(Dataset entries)
──────────────────────────────

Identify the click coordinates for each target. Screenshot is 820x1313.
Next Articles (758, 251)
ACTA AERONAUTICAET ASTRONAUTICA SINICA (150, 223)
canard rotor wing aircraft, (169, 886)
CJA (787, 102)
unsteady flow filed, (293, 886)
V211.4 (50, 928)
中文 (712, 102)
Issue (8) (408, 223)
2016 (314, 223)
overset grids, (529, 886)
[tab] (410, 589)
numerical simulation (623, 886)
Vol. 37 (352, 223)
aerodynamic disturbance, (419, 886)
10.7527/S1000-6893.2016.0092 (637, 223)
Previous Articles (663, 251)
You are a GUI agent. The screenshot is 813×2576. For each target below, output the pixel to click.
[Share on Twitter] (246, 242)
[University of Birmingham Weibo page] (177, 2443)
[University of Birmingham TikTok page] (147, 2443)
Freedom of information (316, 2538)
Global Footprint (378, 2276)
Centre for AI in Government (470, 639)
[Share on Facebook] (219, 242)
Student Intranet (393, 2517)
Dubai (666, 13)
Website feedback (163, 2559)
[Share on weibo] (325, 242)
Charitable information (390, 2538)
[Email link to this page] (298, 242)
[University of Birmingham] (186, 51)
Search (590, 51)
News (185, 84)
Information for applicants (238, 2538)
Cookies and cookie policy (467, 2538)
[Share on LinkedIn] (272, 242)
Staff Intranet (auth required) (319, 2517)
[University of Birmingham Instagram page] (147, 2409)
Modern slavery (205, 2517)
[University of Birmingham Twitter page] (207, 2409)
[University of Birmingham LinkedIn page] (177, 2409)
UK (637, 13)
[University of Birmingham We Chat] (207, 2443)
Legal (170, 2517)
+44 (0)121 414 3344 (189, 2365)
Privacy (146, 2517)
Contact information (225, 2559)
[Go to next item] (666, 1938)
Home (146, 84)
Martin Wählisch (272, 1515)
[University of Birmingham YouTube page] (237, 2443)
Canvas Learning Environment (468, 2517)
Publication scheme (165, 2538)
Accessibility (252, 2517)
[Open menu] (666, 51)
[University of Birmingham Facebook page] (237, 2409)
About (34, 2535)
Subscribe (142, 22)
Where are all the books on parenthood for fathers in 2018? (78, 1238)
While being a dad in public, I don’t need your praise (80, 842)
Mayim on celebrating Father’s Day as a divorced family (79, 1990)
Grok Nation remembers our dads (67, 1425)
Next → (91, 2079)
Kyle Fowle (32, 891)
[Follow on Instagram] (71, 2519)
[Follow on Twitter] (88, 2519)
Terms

──────────────────────────────

● **What you need to do**:
Write out only those lines of the entries that lie between the line containing "Accessibility (252, 2517)" and the last line, inclusive, reproducing them exactly.

● **Solution for this problem**:
Accessibility (252, 2517)
[Open menu] (666, 51)
[University of Birmingham Facebook page] (237, 2409)
About (34, 2535)
Subscribe (142, 22)
Where are all the books on parenthood for fathers in 2018? (78, 1238)
While being a dad in public, I don’t need your praise (80, 842)
Mayim on celebrating Father’s Day as a divorced family (79, 1990)
Grok Nation remembers our dads (67, 1425)
Next → (91, 2079)
Kyle Fowle (32, 891)
[Follow on Instagram] (71, 2519)
[Follow on Twitter] (88, 2519)
Terms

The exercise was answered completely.